__Selection__.
Homework 3, Physics 3401, Chapter 3,#6,7,8,10,14,17,19,22,25,36,37,40,44  Rohlf

#6 Number of photons from your pencil
 Pencil area and temperature are needed, and avg energy per photon
 Take temperature T=  300 K
 Measured pencil to have length 19 cm and diameter 0.8 cm
 Surface area of pencil, neglecting ends is    47.75220833 cm^2
 Assuming e=1 (perfect emitter) and external temperature 0K
 to get just the radiated power.
 Power radiated =   2.19 watts
 Average photon energy of kT assumed.
 k 1.38E-23 J/K
 Average photon energy kT =   4.14198E-21 joule
 Number of photons =   5.28733E+20 photons/second
#7 Photon energy at the peak of the solar spectrum.
 Take the temperature of the sun to be 5700K and use Wien displacement law
 This gives a peak at 508 nm and at photon energy 2.44 eV
 But this is the peak with respect to wavelength.

__Dataset__.
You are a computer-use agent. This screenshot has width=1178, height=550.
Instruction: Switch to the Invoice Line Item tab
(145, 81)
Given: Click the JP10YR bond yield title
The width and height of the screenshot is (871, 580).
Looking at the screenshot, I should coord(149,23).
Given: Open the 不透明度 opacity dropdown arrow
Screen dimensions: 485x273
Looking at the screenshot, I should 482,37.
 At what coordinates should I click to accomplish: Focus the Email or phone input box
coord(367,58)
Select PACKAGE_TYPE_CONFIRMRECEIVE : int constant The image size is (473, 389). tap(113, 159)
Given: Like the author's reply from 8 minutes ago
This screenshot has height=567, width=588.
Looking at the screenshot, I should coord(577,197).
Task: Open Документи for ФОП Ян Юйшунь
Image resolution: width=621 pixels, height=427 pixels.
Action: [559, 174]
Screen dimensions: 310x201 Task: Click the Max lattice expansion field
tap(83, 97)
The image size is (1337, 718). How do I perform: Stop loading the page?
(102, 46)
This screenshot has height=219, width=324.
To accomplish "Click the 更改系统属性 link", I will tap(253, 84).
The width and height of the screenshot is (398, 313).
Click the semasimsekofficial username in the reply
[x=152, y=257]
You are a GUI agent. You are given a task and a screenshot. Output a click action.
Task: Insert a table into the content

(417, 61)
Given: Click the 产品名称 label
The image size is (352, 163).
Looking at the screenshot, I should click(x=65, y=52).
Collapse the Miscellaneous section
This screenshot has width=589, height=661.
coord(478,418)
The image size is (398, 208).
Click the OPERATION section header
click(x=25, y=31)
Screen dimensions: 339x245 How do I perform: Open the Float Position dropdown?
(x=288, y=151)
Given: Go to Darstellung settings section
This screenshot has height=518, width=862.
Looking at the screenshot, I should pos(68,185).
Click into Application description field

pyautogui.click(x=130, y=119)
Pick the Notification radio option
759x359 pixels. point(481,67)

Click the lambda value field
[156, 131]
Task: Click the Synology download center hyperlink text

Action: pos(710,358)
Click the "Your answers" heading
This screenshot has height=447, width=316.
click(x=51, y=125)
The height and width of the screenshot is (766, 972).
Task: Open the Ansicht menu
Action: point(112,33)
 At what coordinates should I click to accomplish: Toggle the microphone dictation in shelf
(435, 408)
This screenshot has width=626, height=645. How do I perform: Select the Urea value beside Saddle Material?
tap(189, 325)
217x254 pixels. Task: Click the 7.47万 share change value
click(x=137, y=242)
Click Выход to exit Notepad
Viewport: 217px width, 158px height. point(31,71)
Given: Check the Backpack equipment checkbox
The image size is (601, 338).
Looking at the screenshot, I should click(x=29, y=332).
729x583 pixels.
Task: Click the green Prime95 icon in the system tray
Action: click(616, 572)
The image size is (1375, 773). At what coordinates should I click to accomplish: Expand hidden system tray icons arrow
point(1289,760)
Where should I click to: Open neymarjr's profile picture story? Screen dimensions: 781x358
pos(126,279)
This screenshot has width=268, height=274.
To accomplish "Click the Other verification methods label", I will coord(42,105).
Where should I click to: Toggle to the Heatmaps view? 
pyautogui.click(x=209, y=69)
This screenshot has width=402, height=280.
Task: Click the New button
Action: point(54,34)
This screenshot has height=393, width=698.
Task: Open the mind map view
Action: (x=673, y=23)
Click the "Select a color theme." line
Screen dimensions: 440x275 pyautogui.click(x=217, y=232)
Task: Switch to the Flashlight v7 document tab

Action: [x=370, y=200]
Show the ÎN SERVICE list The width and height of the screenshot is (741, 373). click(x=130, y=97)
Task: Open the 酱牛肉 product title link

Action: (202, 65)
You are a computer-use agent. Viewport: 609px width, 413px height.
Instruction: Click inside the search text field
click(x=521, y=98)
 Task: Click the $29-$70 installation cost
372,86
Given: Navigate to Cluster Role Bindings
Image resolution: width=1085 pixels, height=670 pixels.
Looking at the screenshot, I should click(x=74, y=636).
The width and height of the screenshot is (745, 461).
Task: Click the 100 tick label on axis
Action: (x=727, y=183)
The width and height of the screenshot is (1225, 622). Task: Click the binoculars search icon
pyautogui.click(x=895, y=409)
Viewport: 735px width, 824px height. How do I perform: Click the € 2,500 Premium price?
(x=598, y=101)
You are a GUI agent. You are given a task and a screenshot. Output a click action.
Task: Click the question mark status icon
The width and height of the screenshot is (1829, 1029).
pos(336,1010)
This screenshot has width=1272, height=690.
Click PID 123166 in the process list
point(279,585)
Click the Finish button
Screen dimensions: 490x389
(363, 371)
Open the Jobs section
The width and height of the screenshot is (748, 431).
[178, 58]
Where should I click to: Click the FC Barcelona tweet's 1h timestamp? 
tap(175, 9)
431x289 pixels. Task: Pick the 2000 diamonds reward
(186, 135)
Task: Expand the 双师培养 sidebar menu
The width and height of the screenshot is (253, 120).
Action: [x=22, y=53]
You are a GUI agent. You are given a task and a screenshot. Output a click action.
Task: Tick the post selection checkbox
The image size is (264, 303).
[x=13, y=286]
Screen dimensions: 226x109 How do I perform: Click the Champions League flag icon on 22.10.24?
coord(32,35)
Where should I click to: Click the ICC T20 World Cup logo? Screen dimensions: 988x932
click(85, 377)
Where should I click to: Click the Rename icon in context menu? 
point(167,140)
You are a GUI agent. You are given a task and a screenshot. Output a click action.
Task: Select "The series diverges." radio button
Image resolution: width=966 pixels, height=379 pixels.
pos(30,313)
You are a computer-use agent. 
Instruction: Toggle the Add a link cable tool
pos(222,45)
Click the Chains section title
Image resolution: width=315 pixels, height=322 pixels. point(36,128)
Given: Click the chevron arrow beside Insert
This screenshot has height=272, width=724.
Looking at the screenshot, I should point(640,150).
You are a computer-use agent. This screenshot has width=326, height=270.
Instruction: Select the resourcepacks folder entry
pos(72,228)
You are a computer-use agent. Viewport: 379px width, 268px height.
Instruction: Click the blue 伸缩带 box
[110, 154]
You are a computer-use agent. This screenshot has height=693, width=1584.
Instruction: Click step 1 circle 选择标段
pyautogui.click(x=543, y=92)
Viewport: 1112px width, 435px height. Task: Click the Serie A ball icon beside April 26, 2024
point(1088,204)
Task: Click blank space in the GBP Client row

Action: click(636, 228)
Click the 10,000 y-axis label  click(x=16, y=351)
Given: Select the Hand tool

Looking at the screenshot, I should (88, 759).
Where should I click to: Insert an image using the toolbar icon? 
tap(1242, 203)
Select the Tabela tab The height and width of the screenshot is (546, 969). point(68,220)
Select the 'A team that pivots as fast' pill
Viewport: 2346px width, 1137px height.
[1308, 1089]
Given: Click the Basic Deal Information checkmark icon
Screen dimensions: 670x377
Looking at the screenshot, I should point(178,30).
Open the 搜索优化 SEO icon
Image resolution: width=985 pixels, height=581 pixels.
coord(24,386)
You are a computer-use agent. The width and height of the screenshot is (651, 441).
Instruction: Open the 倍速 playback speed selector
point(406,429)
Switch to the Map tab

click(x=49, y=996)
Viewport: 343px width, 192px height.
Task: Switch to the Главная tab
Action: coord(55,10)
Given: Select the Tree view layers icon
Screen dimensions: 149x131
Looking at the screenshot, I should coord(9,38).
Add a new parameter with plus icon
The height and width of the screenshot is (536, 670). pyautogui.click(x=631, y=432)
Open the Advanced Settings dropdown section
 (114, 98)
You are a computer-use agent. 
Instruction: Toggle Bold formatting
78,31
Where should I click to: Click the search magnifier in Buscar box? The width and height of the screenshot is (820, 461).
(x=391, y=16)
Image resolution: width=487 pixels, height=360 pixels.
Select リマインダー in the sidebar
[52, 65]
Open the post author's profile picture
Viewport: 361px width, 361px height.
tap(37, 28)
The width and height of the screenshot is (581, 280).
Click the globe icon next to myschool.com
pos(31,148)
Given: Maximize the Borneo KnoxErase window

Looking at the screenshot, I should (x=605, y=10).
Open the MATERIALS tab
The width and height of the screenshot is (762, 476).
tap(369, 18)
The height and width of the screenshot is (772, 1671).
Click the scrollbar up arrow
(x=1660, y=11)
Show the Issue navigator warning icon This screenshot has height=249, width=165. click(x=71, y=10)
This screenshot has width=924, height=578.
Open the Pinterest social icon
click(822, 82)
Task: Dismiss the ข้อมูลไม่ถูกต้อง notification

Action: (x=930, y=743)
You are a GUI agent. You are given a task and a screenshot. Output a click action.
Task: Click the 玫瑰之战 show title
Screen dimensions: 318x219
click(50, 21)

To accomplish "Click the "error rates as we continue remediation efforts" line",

__Short task__.
Reproduce the physics homework solutions above word for word, in full.

__Result__.
Homework 3, Physics 3401, Chapter 3,#6,7,8,10,14,17,19,22,25,36,37,40,44  Rohlf

#6 Number of photons from your pencil
 Pencil area and temperature are needed, and avg energy per photon
 Take temperature T=  300 K
 Measured pencil to have length 19 cm and diameter 0.8 cm
 Surface area of pencil, neglecting ends is    47.75220833 cm^2
 Assuming e=1 (perfect emitter) and external temperature 0K
 to get just the radiated power.
 Power radiated =   2.19 watts
 Average photon energy of kT assumed.
 k 1.38E-23 J/K
 Average photon energy kT =   4.14198E-21 joule
 Number of photons =   5.28733E+20 photons/second
#7 Photon energy at the peak of the solar spectrum.
 Take the temperature of the sun to be 5700K and use Wien displacement law
 This gives a peak at 508 nm and at photon energy 2.44 eV
 But this is the peak with respect to wavelength.